--- What you are asked to do ---
In two sentences, summarize the AVS index management guide that follows.

--- Supplied text ---
Skip to content

Manage AVS indexes

AVS offers an extensive set of configuration options for tuning the performance, storage, and recall of your index. This guide offers examples of the most common configurations to consider. For a complete set of configuration options you can either review the types package in our Python documentation or review the help output by running asvec index create --help.

Index modes

A key configuration setting for your index is the mode you want your index to operate in. An index can operate in one of two modes:

  • Distributed: This is the default index type. It keeps your index searchable while you stream in changes to your index. Use this index type if you’re not sure what mode you need.
  • Standalone: Standalone indexing builds your entire index in memory. After your standalone index is finished being built, it is automatically set to distributed.

Fixed configurations

The configuration parameters in the following table affect the storage and graph of your index. These parameters cannot be updated after an index is created. You must create a new index if you want to change any of these values.

The syntax of parameter names differs slightly between the Python client and asvec. Refer to the relevant tab below the table to see the specific syntax.

ParameterDescription
NamespaceNamespace for creating the index, which must already exist in your Aerospike cluster. See configuring Aerospike Database for details about setting up a namespace for your index.
SetsSpecifies where your data is stored in Aerospike Database. Uses the null set by default.
Index nameName of the index. Used primarily for performing searches.
DimensionsNumber of dimensions (length) of the vector. See generating vector embeddings for details about determining the number of dimensions in your vector.
Vector distance metricDistance calculation used by your index. Options include:
SQUARED EUCLIDEAN — Reports squared Euclidean (L2) distance, avoiding the square root. This is still monotonic as the Euclidean distance, but if exact distances are needed, an additional square root of the result is needed.
COSINE - Measures the cosine of the angle between two vectors to determine how similar their direction is, without regarding magnitude.
DOT PRODUCT - Takes into account angle similarity and vector magnitude.
MANHATTAN - Sums the absolute values of the differences between vector components.
HAMMING - Measures the number of dimensions where vectors differ.
Vector fieldField name of the vector in the record.
ModeIndicates if the initial index should be built standalone.
avs_client.index_create(
namespace="avs-index",
sets="index-set",
name="search-space",
dimensions=768,
vector_distance_metric=types.VectorDistanceMetric.COSINE,
vector_field="img_vector",
mode=types.IndexMode.STANDALONE,
)

See index_create() for complete details about creating indexes with the Python client.

HNSW parameters

Adjust HNSW parameters to improve the recall of your searches or to control how many relevant items in the search space your search returns. Improving recall comes at the expense of higher latency and more storage requirements. Because these parameters affect the graph, you cannot update them after creating your index.

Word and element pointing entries

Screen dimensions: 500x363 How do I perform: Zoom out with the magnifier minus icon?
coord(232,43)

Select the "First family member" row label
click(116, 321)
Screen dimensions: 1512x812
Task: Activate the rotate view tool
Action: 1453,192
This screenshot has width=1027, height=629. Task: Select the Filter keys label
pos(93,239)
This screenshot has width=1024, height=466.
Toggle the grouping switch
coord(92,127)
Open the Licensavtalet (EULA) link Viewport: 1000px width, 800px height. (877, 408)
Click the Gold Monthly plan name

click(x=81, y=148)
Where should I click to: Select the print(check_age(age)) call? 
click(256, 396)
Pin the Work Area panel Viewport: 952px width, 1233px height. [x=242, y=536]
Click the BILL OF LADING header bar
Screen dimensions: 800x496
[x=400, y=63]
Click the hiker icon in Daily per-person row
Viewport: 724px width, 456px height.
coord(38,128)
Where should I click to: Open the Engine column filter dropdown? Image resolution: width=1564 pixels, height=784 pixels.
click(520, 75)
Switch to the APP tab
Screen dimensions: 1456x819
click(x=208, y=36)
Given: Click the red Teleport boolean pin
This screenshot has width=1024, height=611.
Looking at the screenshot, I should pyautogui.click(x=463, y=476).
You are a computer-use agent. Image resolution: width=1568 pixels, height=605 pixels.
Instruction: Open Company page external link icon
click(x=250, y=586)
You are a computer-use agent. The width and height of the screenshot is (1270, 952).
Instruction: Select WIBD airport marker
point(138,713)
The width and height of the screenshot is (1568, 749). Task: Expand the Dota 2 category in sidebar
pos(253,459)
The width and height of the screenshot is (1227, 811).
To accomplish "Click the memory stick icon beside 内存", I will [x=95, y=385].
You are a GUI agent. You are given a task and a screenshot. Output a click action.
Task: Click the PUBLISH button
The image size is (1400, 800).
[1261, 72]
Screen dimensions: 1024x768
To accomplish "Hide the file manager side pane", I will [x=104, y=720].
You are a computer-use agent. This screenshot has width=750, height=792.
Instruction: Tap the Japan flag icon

--- Solved exercise ---
The guide covers common configurations for tuning the performance, storage, and recall of an AVS index. An index runs in distributed mode (the default, which stays searchable while changes stream in) or standalone mode (built entirely in memory, then automatically set to distributed), and settings such as namespace, sets, index name, dimensions, distance metric, vector field, mode, and the HNSW parameters cannot be updated once the index is created.